--- Data supplied ---
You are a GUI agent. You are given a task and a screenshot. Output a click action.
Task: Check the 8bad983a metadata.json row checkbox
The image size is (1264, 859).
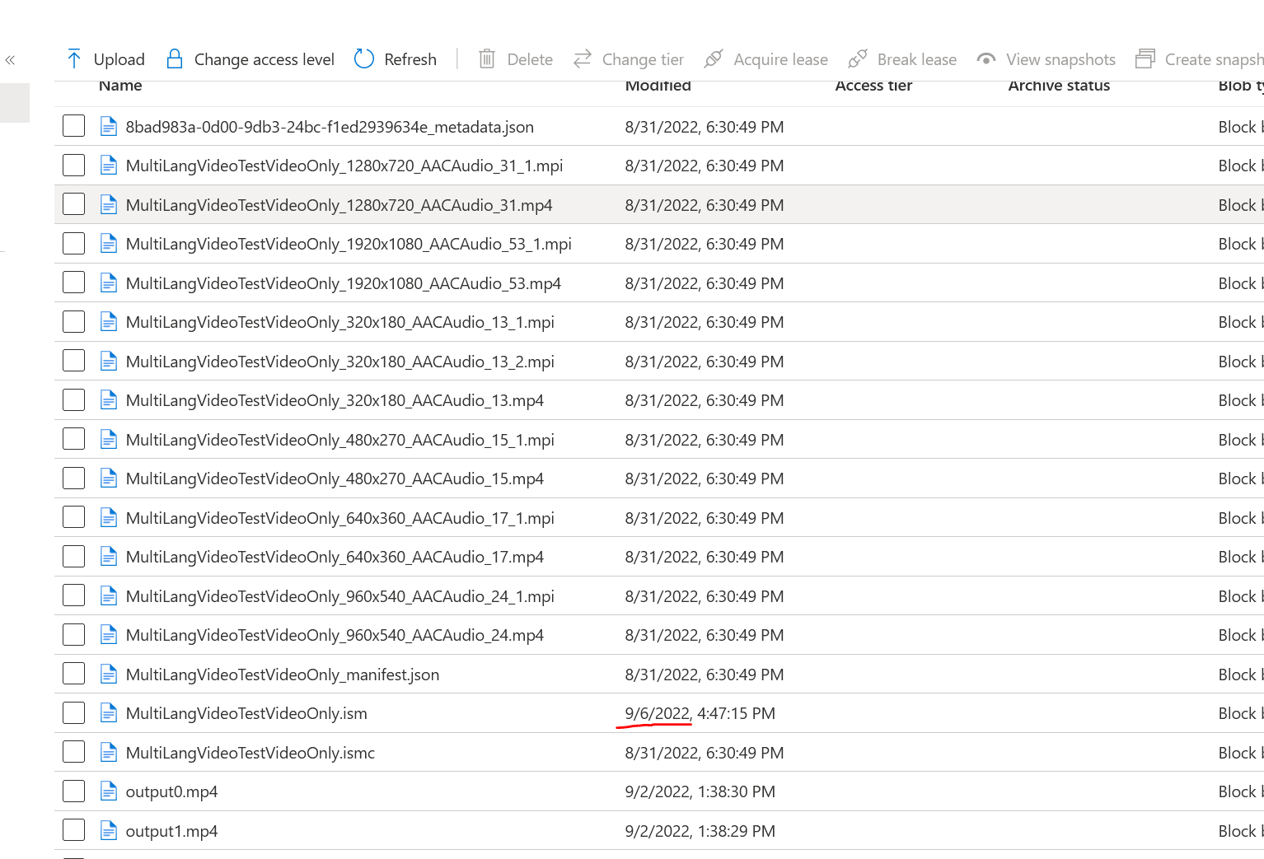[74, 126]
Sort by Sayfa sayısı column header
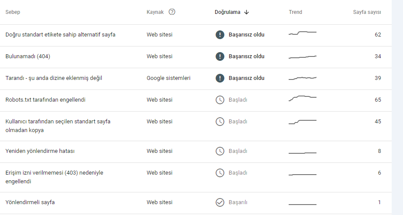The width and height of the screenshot is (403, 215). pos(367,12)
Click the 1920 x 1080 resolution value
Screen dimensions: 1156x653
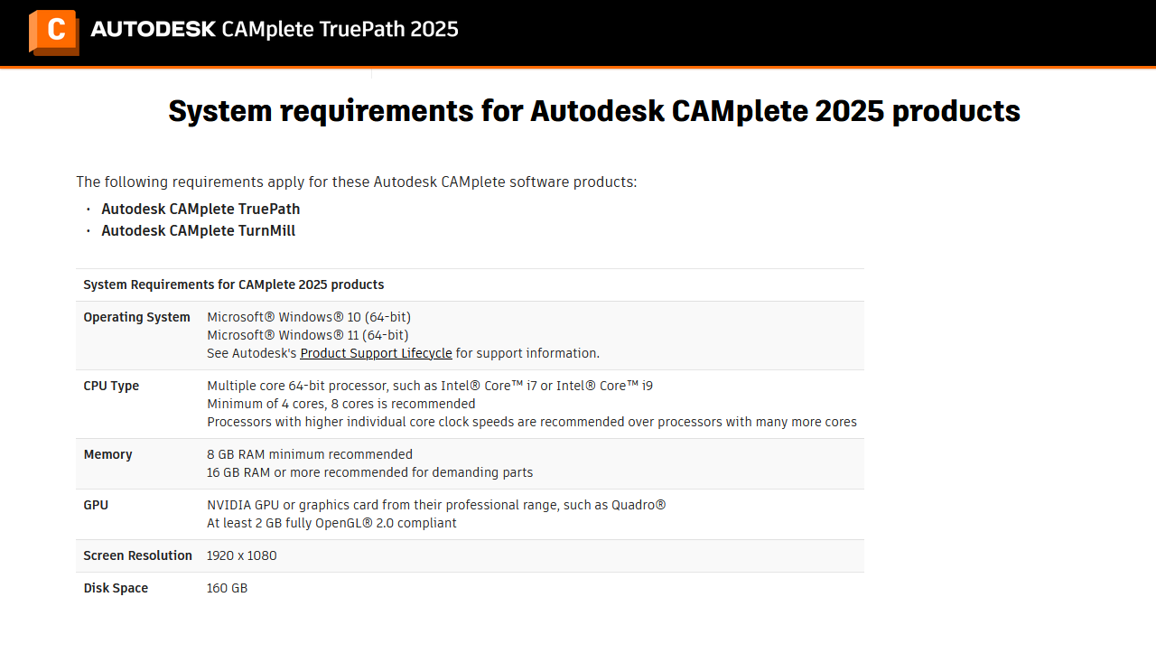(x=242, y=555)
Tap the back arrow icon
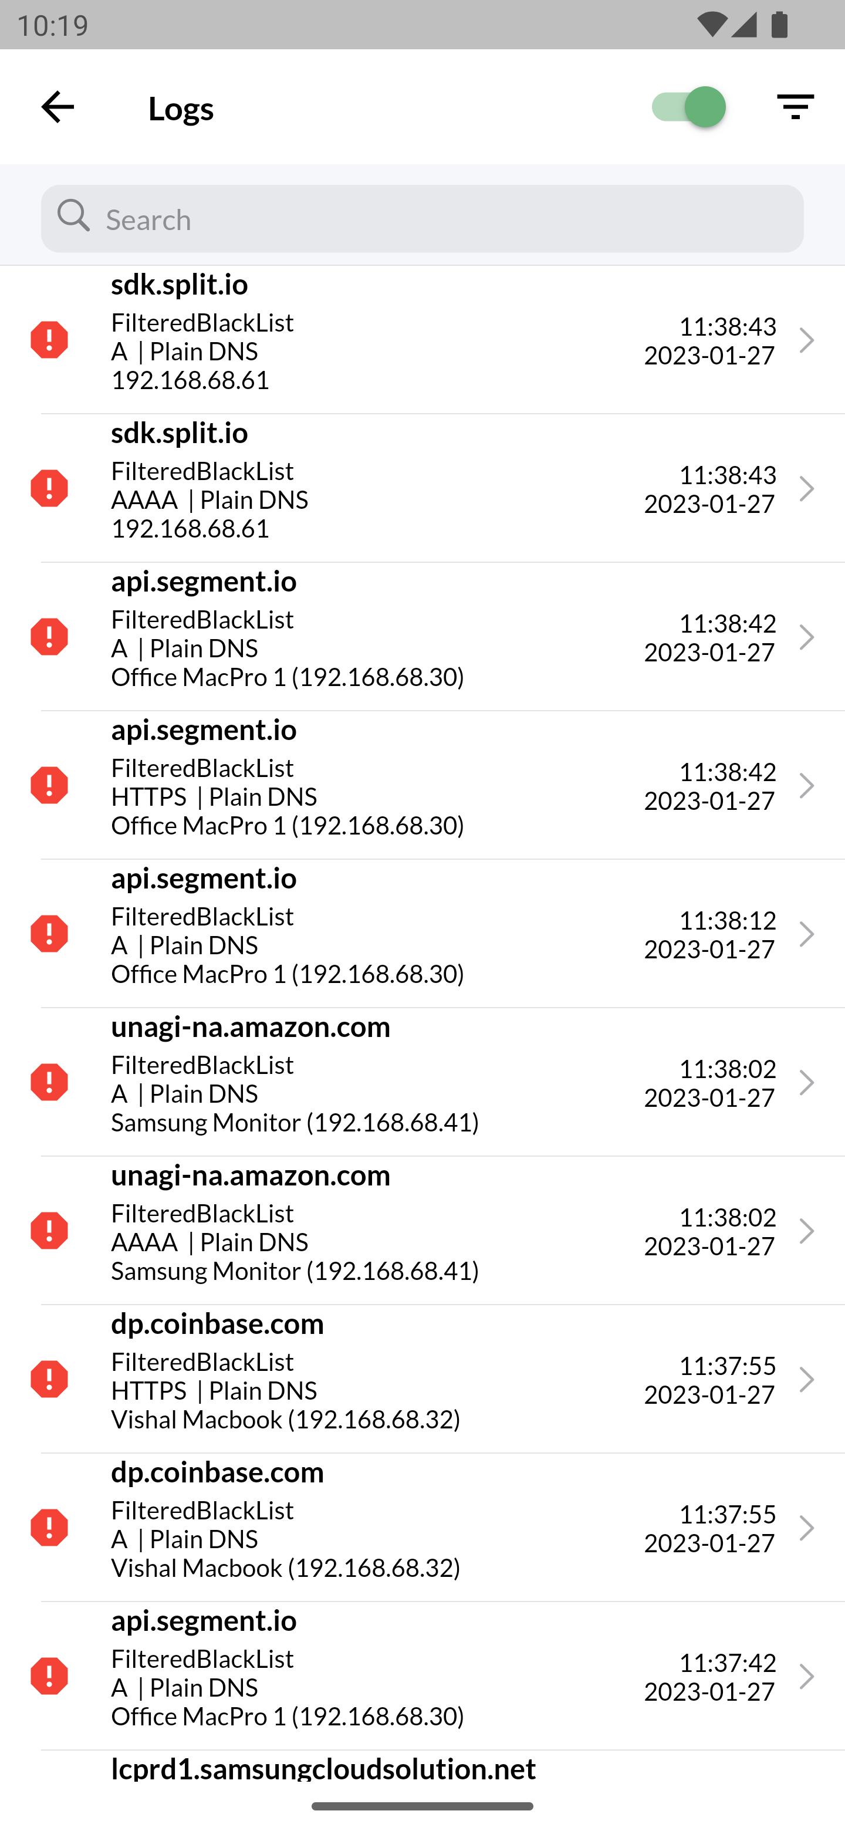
---
### The problem
Reproduce exactly and only the lines from the "Click the 1920 x 1080 resolution value" line to the last line of the records above. Do not carry over any pictures.

### Result of this exercise
Click the 1920 x 1080 resolution value
Screen dimensions: 1156x653
(x=242, y=555)
Tap the back arrow icon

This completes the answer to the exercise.